### WHAT TO WORK ON
Drop every picture and copy exactly the lines from the one with "The height and" through the last line of the listing below.

### PROVIDED RECORDS
--------------------------------
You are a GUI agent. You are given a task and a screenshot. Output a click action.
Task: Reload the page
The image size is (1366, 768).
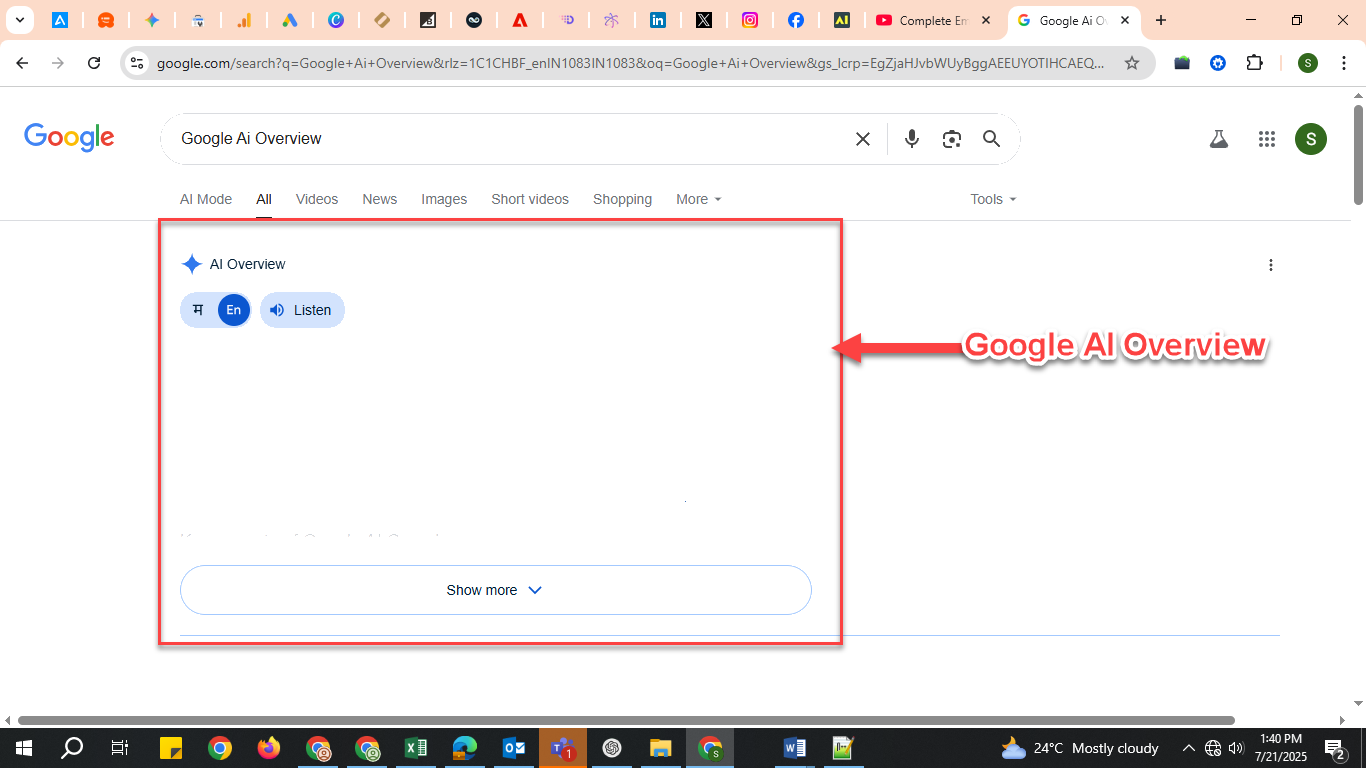(94, 63)
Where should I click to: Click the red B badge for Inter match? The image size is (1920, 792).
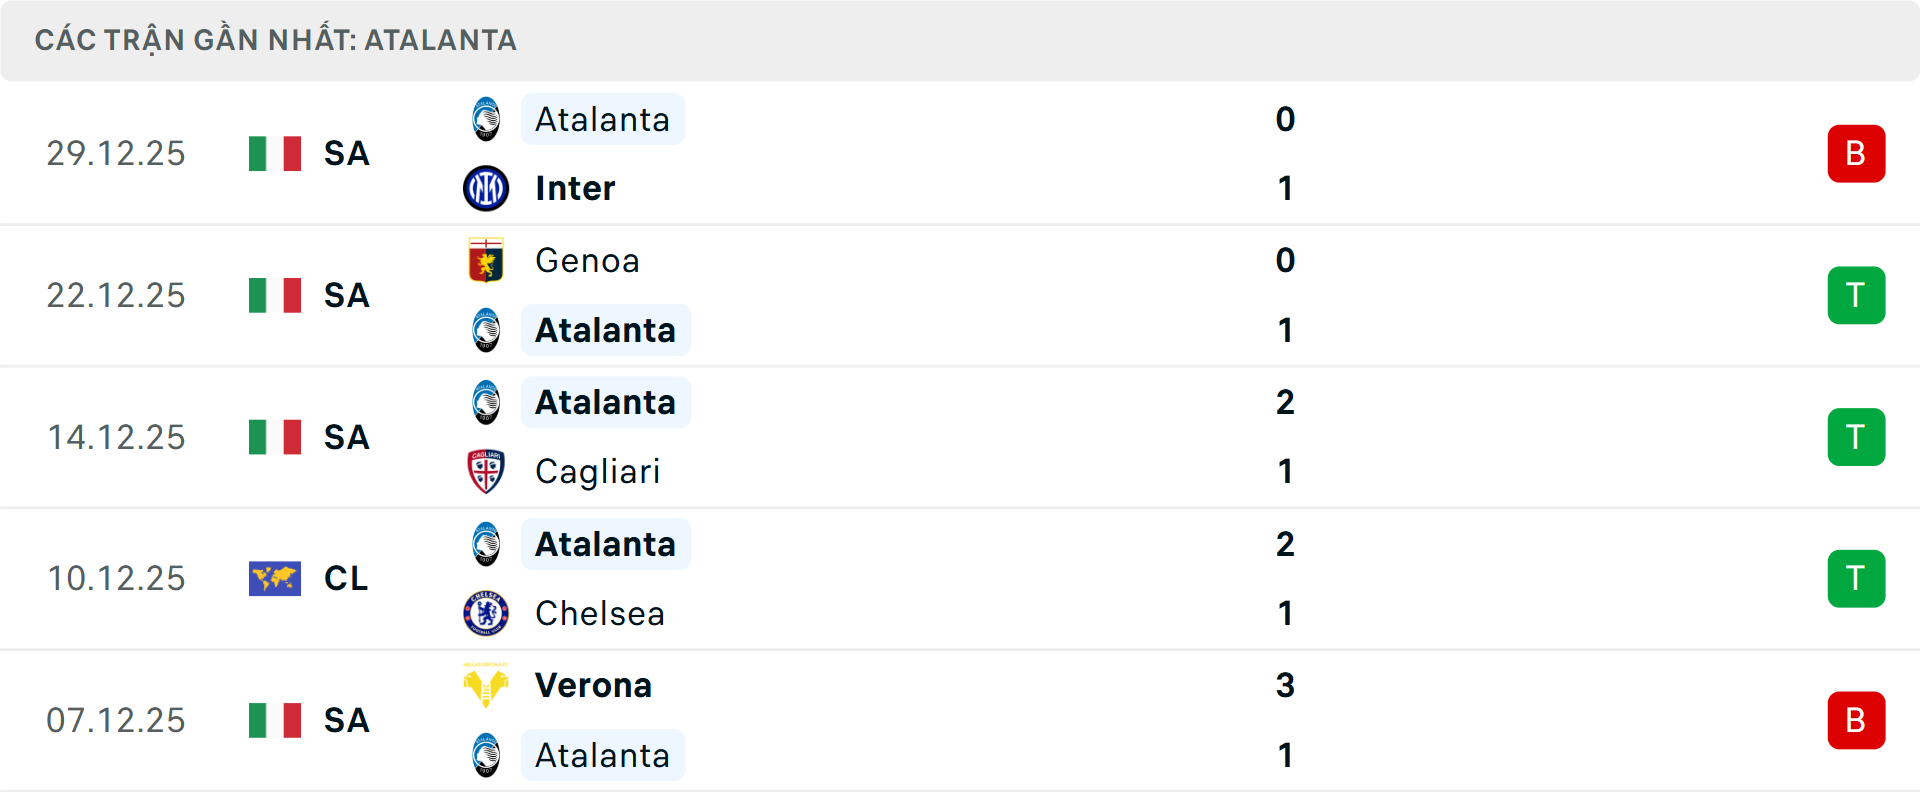click(1856, 153)
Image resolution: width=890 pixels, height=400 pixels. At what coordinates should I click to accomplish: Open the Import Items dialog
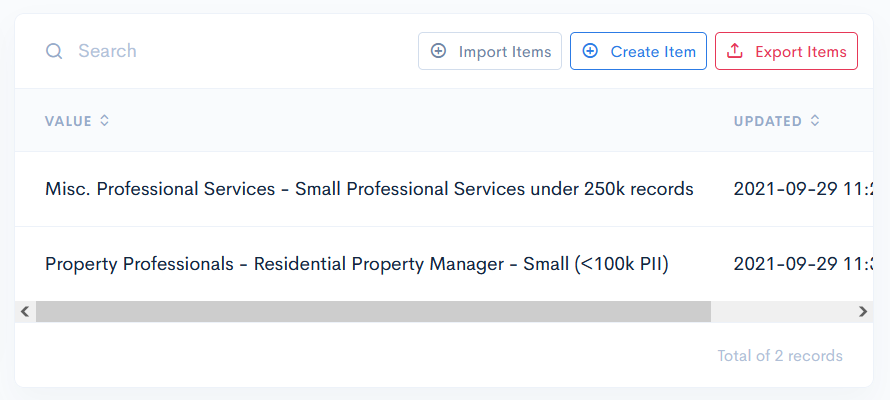tap(490, 51)
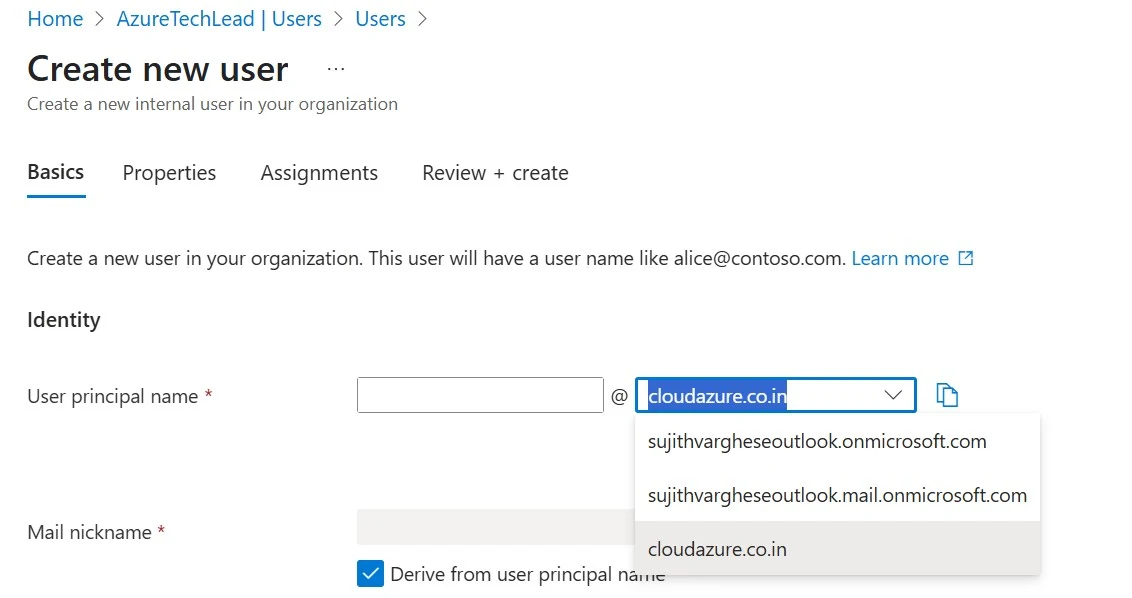Open the ellipsis more options menu

point(336,69)
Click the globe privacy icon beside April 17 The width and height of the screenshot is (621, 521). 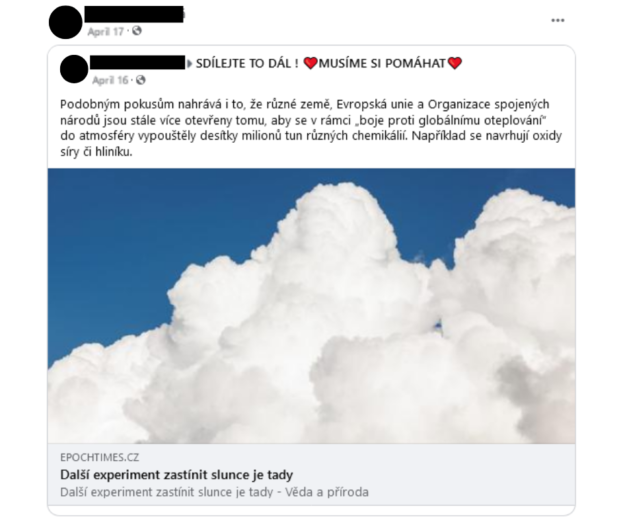(137, 31)
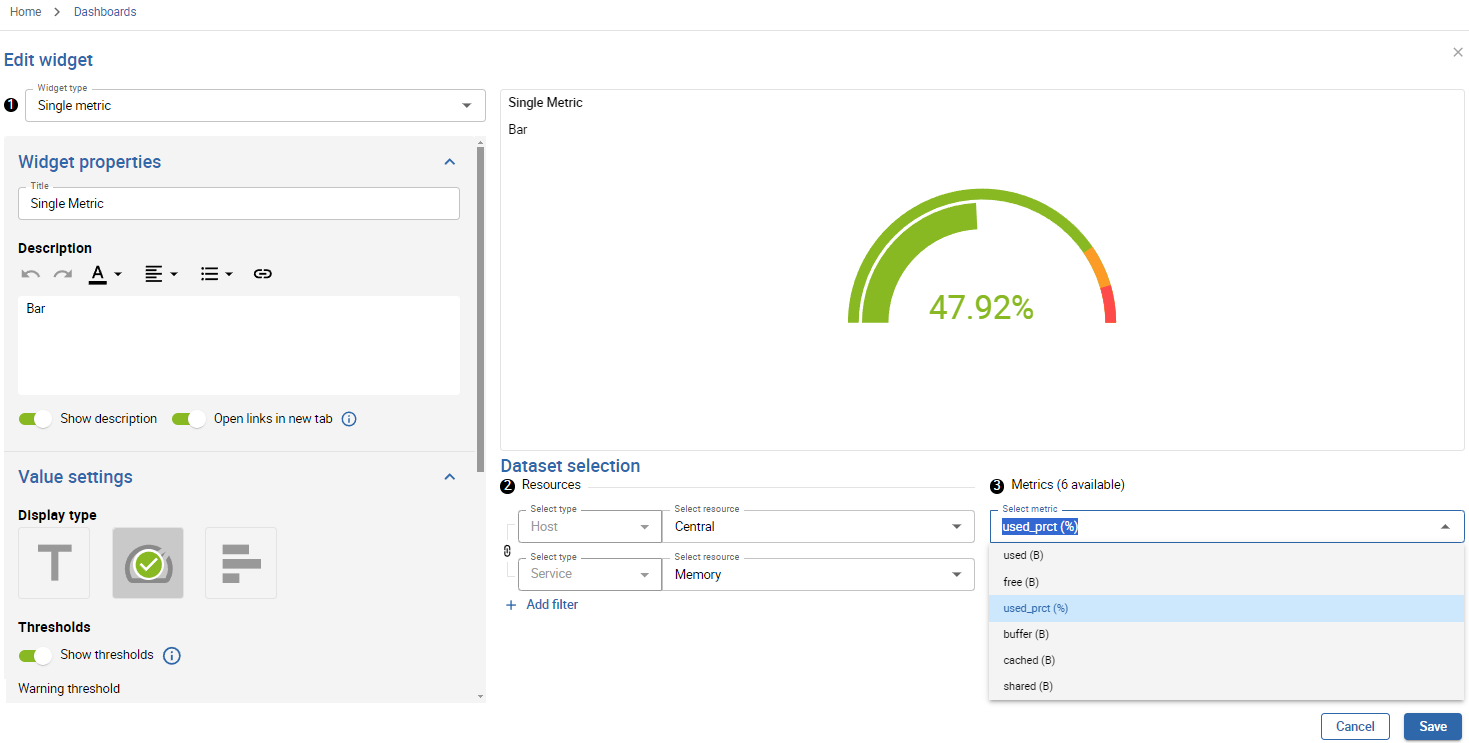This screenshot has width=1469, height=743.
Task: Open the text alignment options
Action: click(160, 274)
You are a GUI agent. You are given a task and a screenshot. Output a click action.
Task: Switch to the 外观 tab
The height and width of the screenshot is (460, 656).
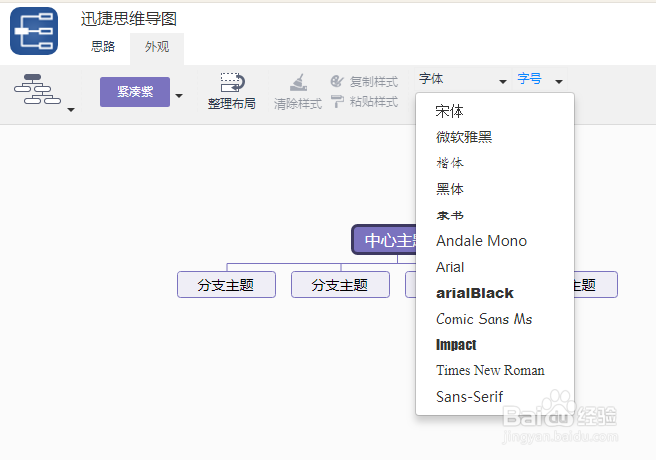coord(157,46)
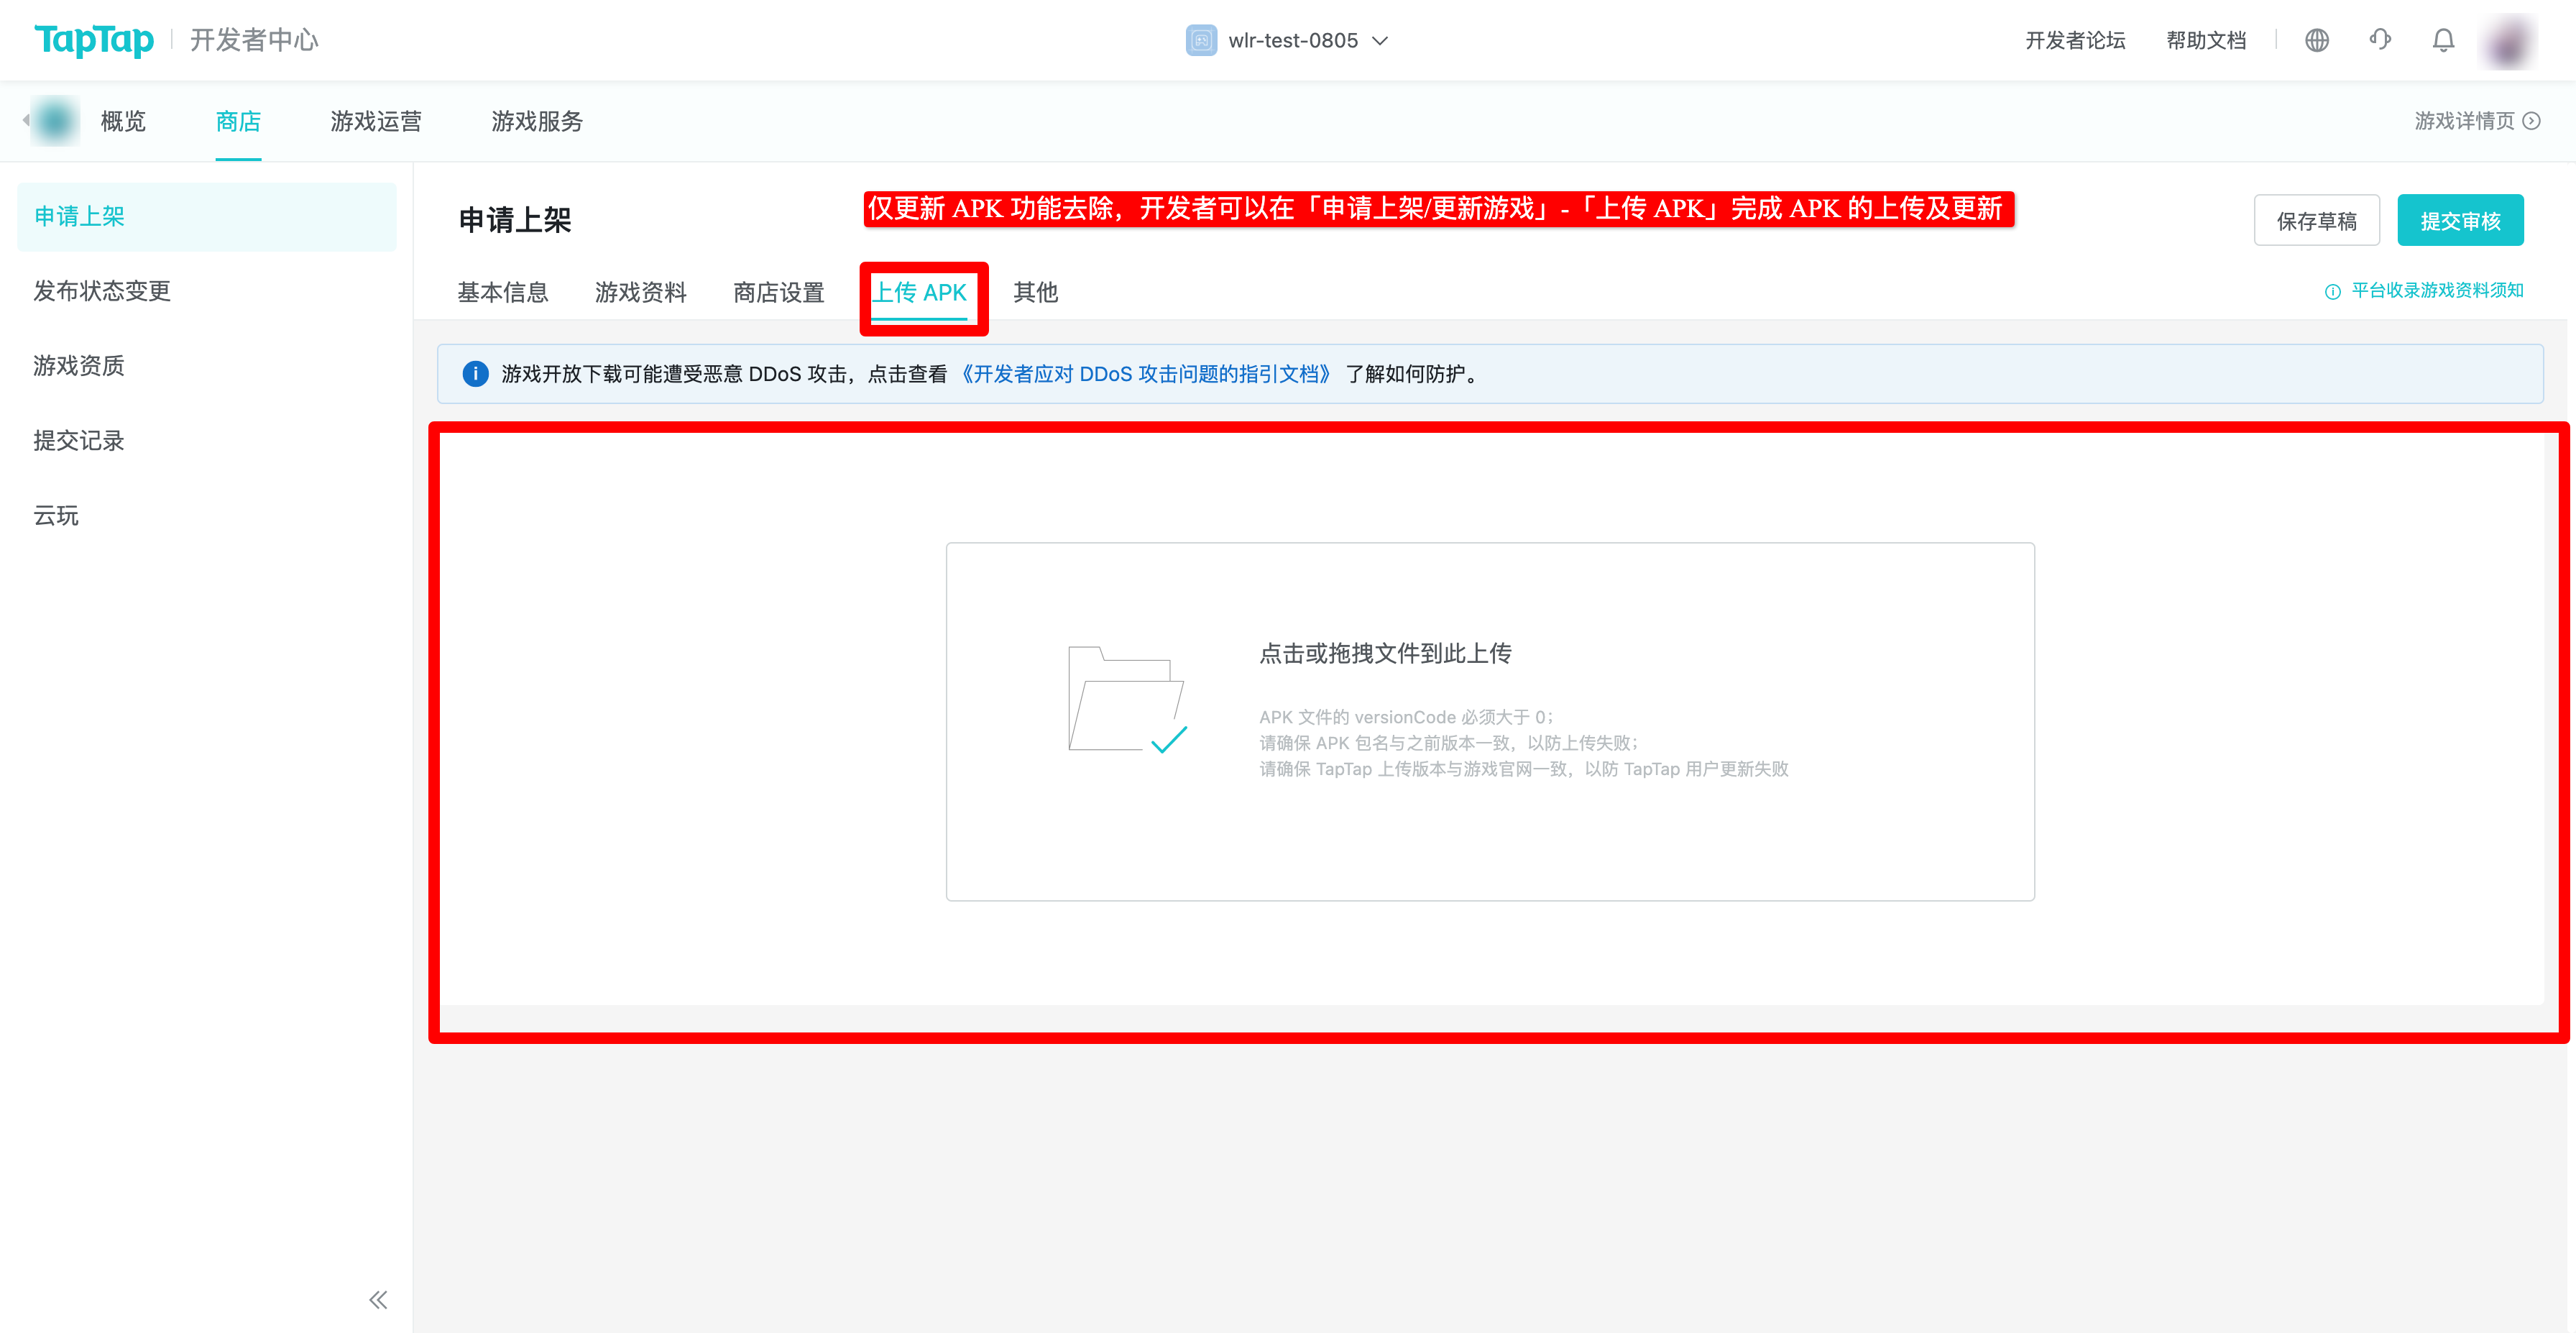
--------------------------------
### RESULT BELOW
The height and width of the screenshot is (460, 656).
coord(157,46)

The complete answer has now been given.